Als Begründung gab das erstinstanzliche estnische Gericht an, dass aus der Klageschrift nicht hervorgehe, dass der Schaden in Estland eingetreten sei.

Die beiden Klägerinnen legten gegen die Entscheidung des erstinstanzlichen estnischen Gerichts Rechtsmittel ein. Das zuständige estnische Bezirksgericht wies das Rechtsmittel zurück und bestätigte die Entscheidung des erstinstanzlichen Gerichts.

Daraufhin riefen die Klägerinnen den estnischen Obersten Gerichtshof an.

Dieser unterschied zwischen dem Rechtsbehelf der estnischen Firma B und dem Rechtsbehelf von Frau I. Der Antrag von Frau I (natürliche Person) sei begründet, sodass der Beschluss des zweitinstanzlichen Gerichts  und der Beschluss des erstinstanzlichen Gerichts aufzuheben seien und die Sache zur Entscheidung an das erstinstanzliche Gericht zurückzuverweisen sei.

Was die von B erhobene Klage betrifft, so seien die estnischen Gerichte zumindest für den Ersatz des in Estland entstandenen Schadens zuständig.

Zwar habe der europäische Gerichtshof bereits entschieden, dass “ eine Beeinträchtigung des Ansehens und der Wertschätzung einer juristischen Person durch eine ehrverletzende Veröffentlichung an den Orten verwirklicht werde, an denen die Veröffentlichung verbreitet werde und das Ansehen des Betroffenen nach dessen Behauptung beeinträchtigt worden sein“ (Urteil vom 7. März 1995, Shevill u.a., C-68/93)

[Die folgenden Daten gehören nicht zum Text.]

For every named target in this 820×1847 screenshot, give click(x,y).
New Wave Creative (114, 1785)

Nach Auffassung des estnischen Obersten Gerichtshofs, als vorlegendem Gericht, sei jedoch nicht klar, ob die Richtigstellung der unrichtigen Angaben und die Entfernung der Kommentare vor einem estnischen Gericht geltend gemacht werden können.

Ebenso stelle sich die Frage, ob B den Ersatz des gesamten ihr entstandenen Schadens von den estnischen Gerichten einklagen könne.  Es stehe nicht fest, ob die bisherige Rechtsprechung wonach eine natürlich Person, die sich  durch im Internet veröffentlichte Inhalte in ihren Rechten verletzt fühle, entweder bei den Gerichten eines Mitgliedstaats klagen könne, in dem der Urheber dieser Inhalte niedergelassen sei, oder bei den Gerichten bis Mitgliedstaats, in dem sich der Mittelpunkt ihrer Interessen befinde, auch für juristische Personen gelte.

Vorlagefragen

1. Der oberste Gerichtshof in Estland hat deshalb entschieden das nationale Verfahren auszusetzen und dem Gerichtshof folgende Fragen zur Vorabentscheidung vorzulegen 1. Ist Art. 7 Nr. 2 der Verordnung Nr. 1215/2012 dahin auszulegen, dass eine Person, deren Rechte durch die Veröffentlichung unrichtiger Angaben über sie im Internet und durch das Unterlassen der Entfernung sie betreffender Kommentare verletzt worden sein sollen, vor den Gerichten jedes Mitgliedstaats, in dessen Hoheitsgebiet die im Internet veröffentlichten Informationen zugänglich sind oder waren, hinsichtlich des in diesem Mitgliedstaat entstandenen Schadens eine Klage auf Richtigstellung der unrichtigen Angaben und Entfernung der ihre Rechte verletzenden Kommentare erheben kann?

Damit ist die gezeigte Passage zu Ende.